Brucia rami e incendia il bosco

San Buono. La Forestale scova e denuncia l’uomo che ha dato fuoco ai resti delle potature
SAN BUONO. Rischia da uno a cinque anni di carcere l’uomo che accendendo i resti delle potature ha provocato l’incendio di un bosco in località Guardiola, alla periferia del paese. Gli uomini del Corpo forestale dello Stato lo hanno identificato grazie al percorso seguito dal fuoco. Un modello investigativo denominato “metodo delle evidenze fisiche”. L’autore del gesto è accusato di incendio colposo di un luogo ritenuto patrimonio naturale estremamente pregiato: un bosco ad alto fusto di querce.
Il rogo si è sviluppato lo scorso 16 aprile. «Gli uomini del comando stazione di Gissi del Corpo forestale dello Stato hanno svolto lunghe e delicate indagini per risalire alle cause del rogo ed ai suoi autori», spiega in una nota la Forestale. «Gli agenti hanno accertato che la scintilla è partita da un accumulo di ramaglie», annota il comandante provinciale della Forestale, Livia Mattei.
Le fiamme sono state domate da una squadra del gruppo comunale di Protezione civile di San Buono.
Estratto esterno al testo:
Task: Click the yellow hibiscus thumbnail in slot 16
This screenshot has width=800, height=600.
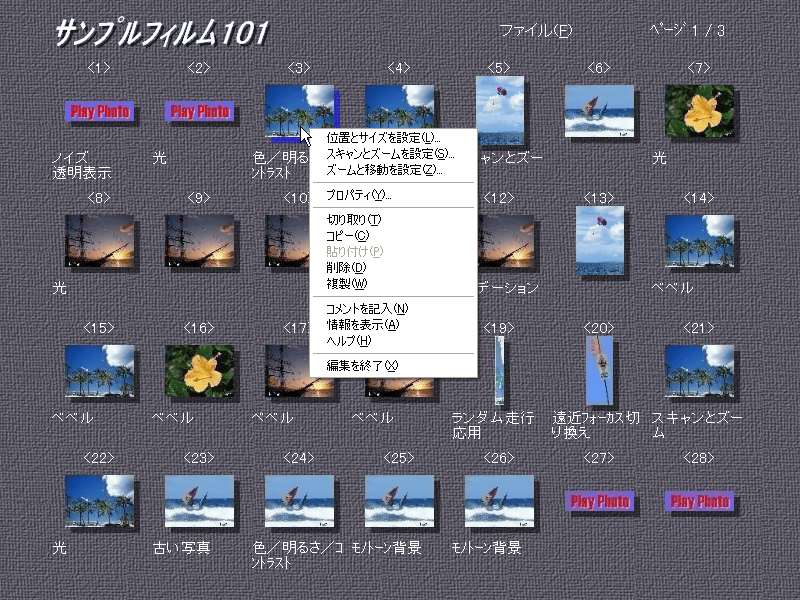Action: (199, 371)
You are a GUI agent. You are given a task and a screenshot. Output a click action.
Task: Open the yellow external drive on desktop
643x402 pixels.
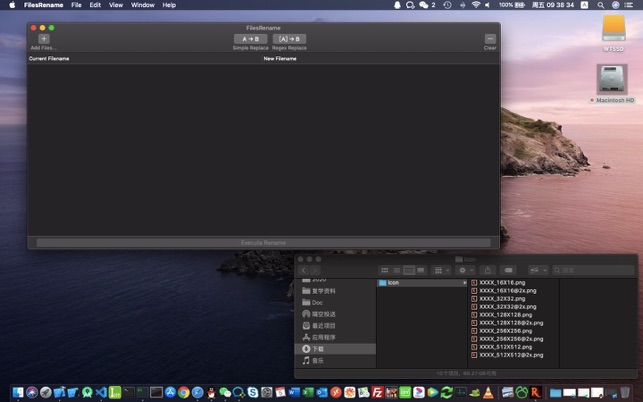click(613, 29)
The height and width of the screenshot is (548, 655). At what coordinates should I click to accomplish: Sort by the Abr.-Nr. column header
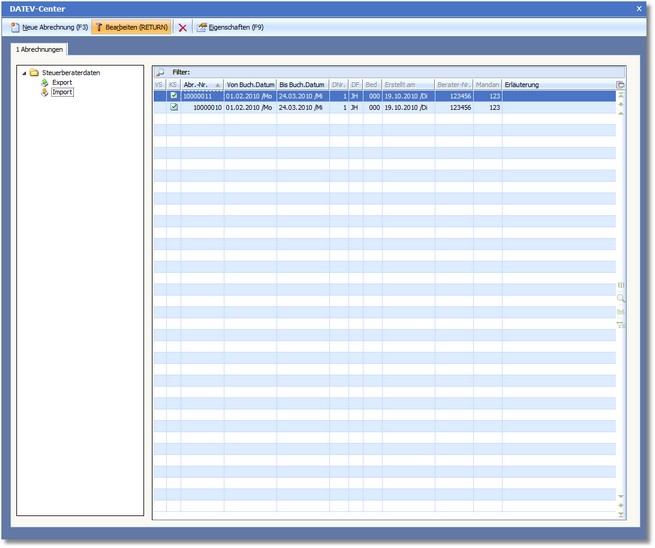[202, 85]
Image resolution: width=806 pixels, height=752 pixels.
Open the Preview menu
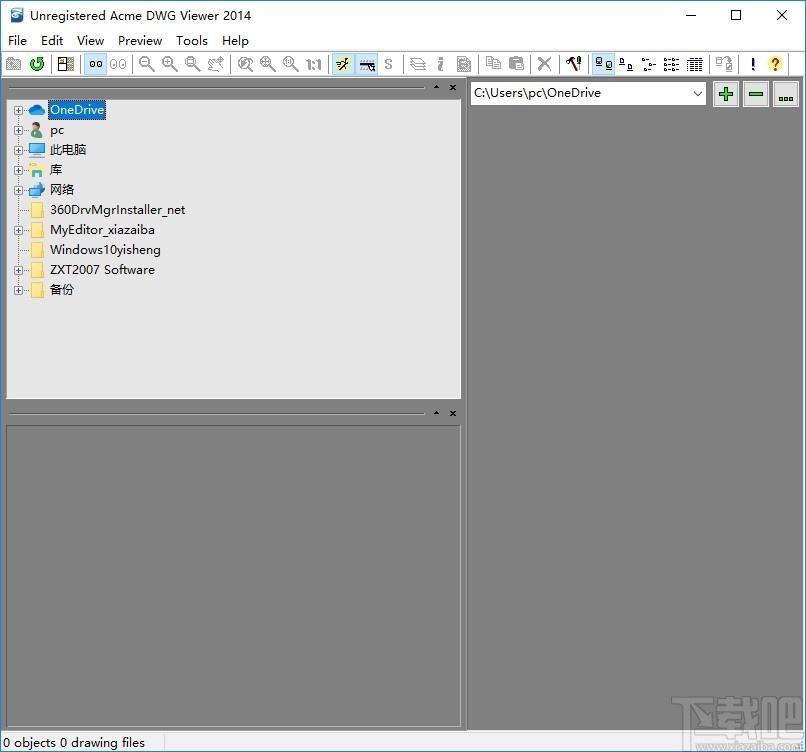pyautogui.click(x=139, y=40)
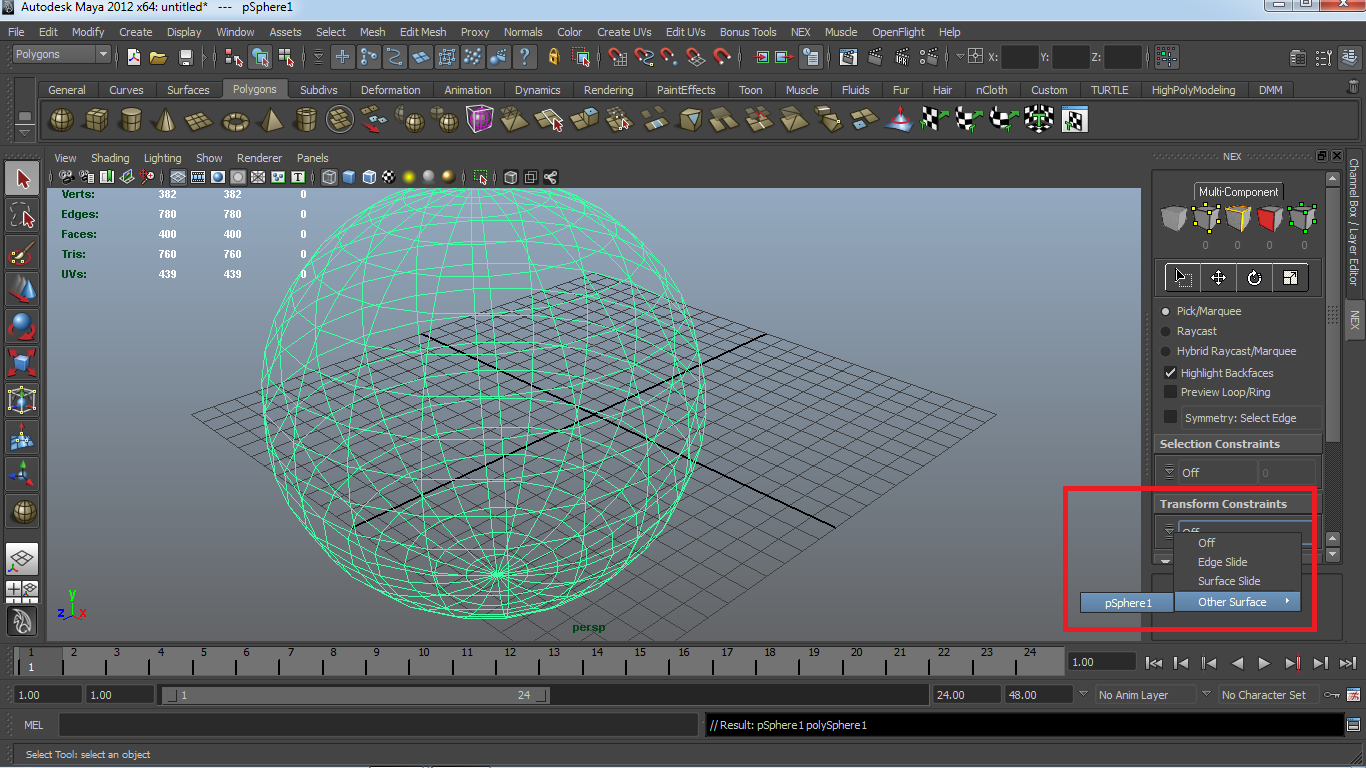
Task: Choose Edge Slide from the popup menu
Action: coord(1222,562)
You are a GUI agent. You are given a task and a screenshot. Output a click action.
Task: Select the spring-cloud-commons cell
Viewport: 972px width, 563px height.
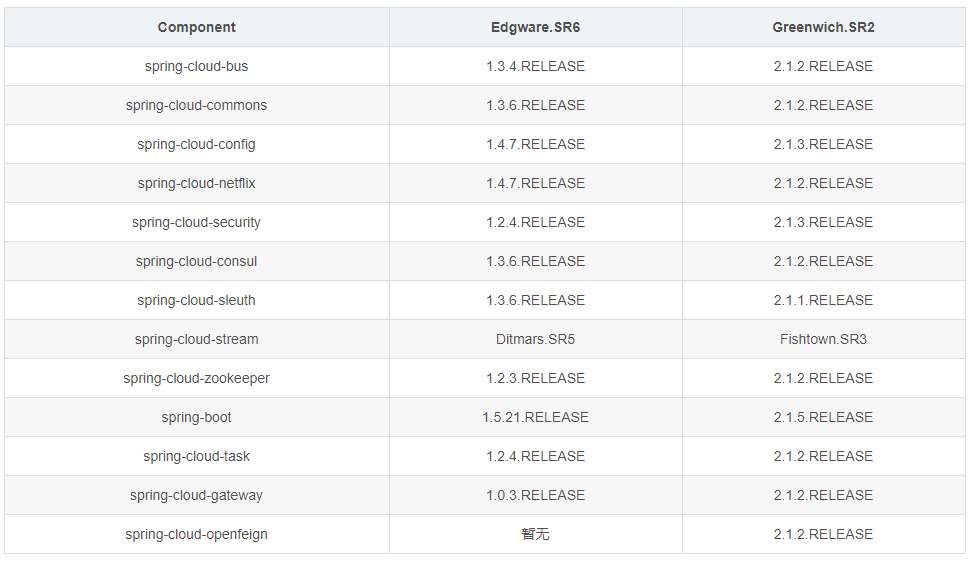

Il loro intervento ha evitato guai maggiori. Il giorno dopo, gli agenti sono tornati sul posto e impiegando il metodo delle evidenze fisiche (Mef), sono riusciti ad individuare l’area e il punto da cui era partito l’incendio.
«In sostanza», spiega Livia Mattei, «è stata perlustrata l’intera superficie percorsa dal fuoco. La scia e le tracce sulla vegetazione hanno indicato il passaggio delle fiamme. L’area è stata poi sottoposta ad una complessa attività di analisi e accertamenti».
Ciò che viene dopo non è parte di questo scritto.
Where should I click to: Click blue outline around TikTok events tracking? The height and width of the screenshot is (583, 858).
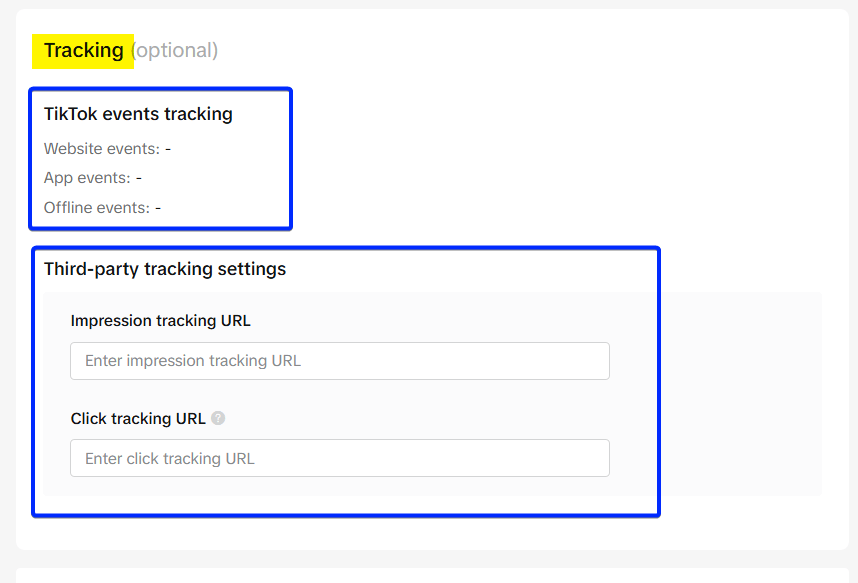click(291, 160)
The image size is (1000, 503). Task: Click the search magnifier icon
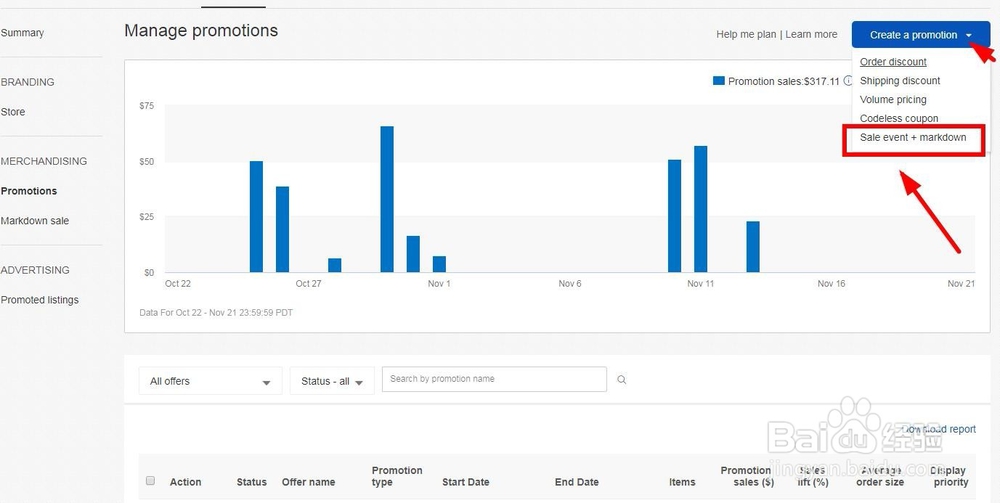[621, 380]
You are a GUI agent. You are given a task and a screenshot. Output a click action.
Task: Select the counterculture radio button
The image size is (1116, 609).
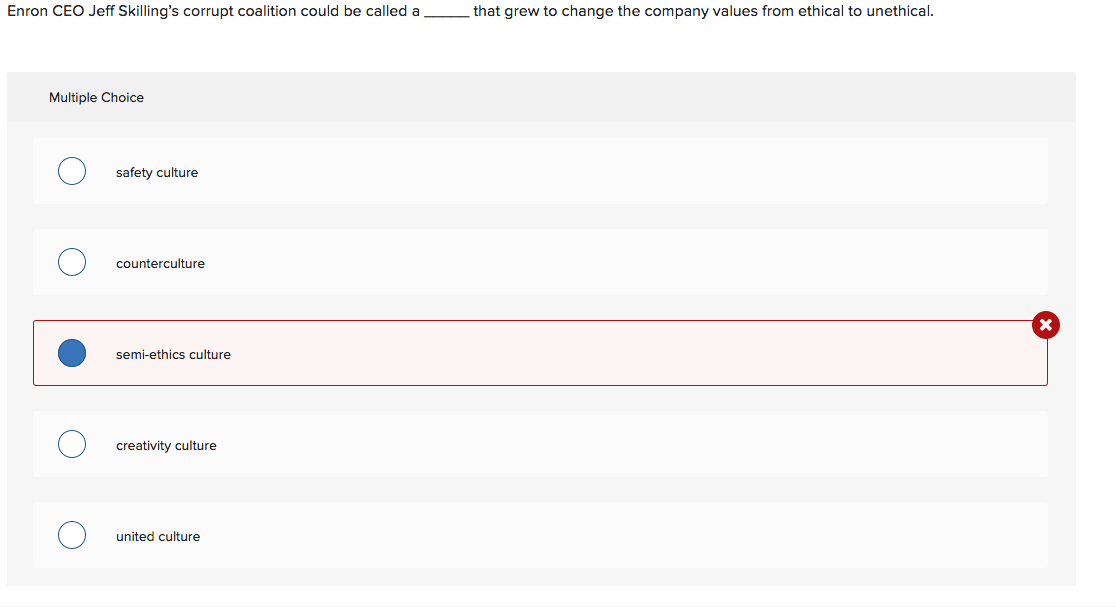pyautogui.click(x=71, y=262)
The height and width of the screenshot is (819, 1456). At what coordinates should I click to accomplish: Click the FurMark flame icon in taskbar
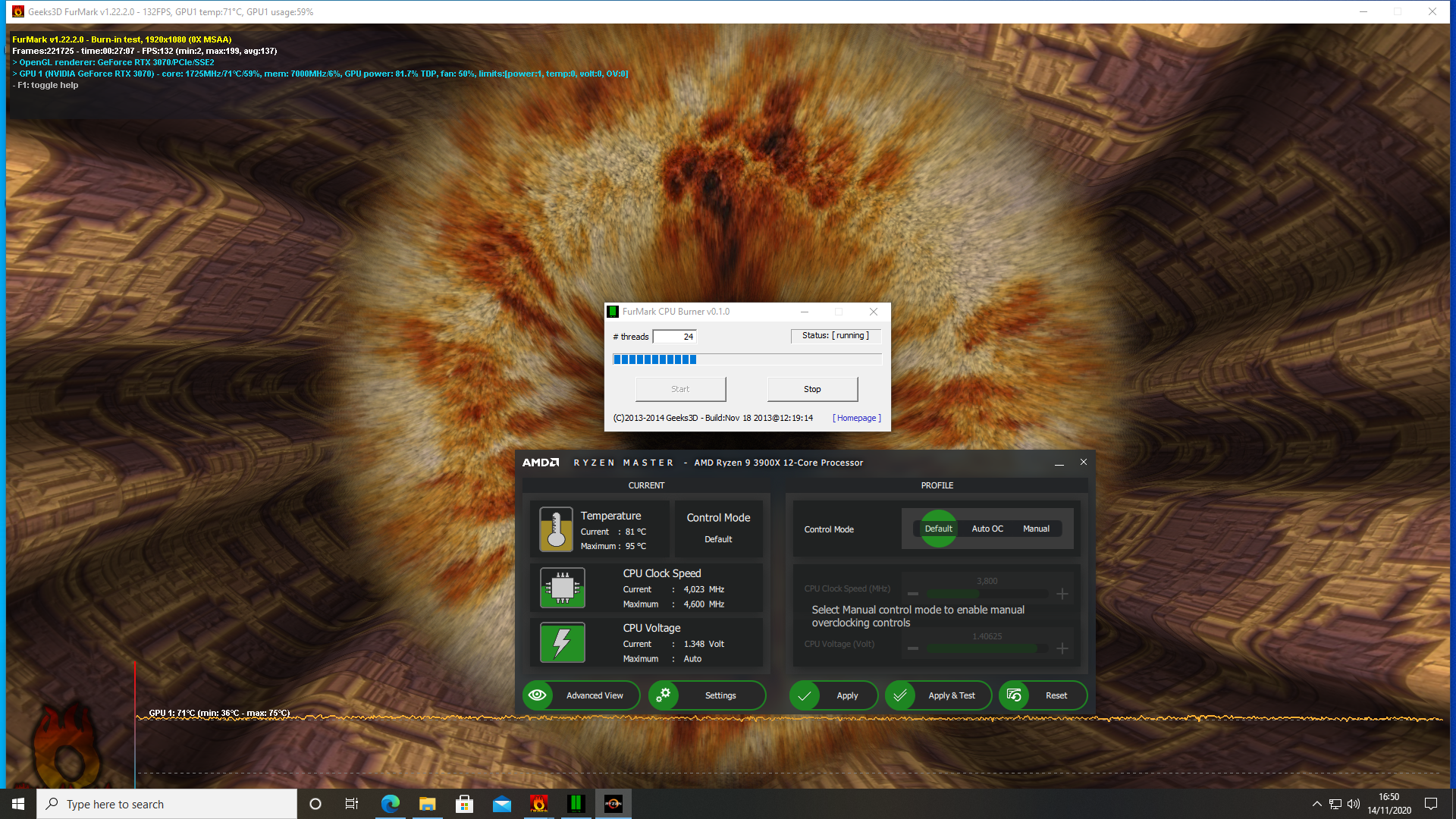click(x=537, y=803)
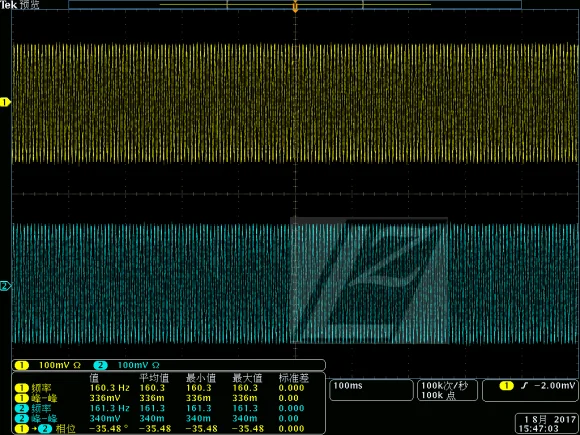This screenshot has height=435, width=580.
Task: Click the -2.00mV trigger level readout
Action: point(554,386)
La Forestale è riuscita a risalire al punto esatto di origine delle fiamme. Il quel punto c’erano ancora i segni delle ramaglie bruciate ed altri scarti vegetali, accumulati dopo un taglio boschivo. «Abbiamo quindi appurato che il responsabile dell’incendio era la stessa persona che aveva effettuato il taglio boschivo. L’uomo è stato quindi denunciato alla Procura della Repubblica di Vasto per incendio boschivo colposo», annota il comandante provinciale della Forestale.
Gli agenti gli hanno contestato anche diverse sanzioni amministrative in materia di polizia forestale. Le forze dell’ordine hanno deciso di adottare il pugno di ferro con chi per superficialità e distrazione provoca incendi. «L’incendio di residui vegetali costituisce, purtroppo, nel Chietino, la prima causa di incendi boschivi colposi», sottolinea Livia Mattei. «Il mancato rispetto delle regole e dei divieti previsti dalla normativa in materia, cui conseguono salatissime sanzioni, spesso si traduce nella distruzione di interi boschi, oltre che in un concreto pericolo per la popolazione dei luoghi colpiti».
Da qui la decisione di comminare sanzioni e pene severe ai trasgressori. (p.c.)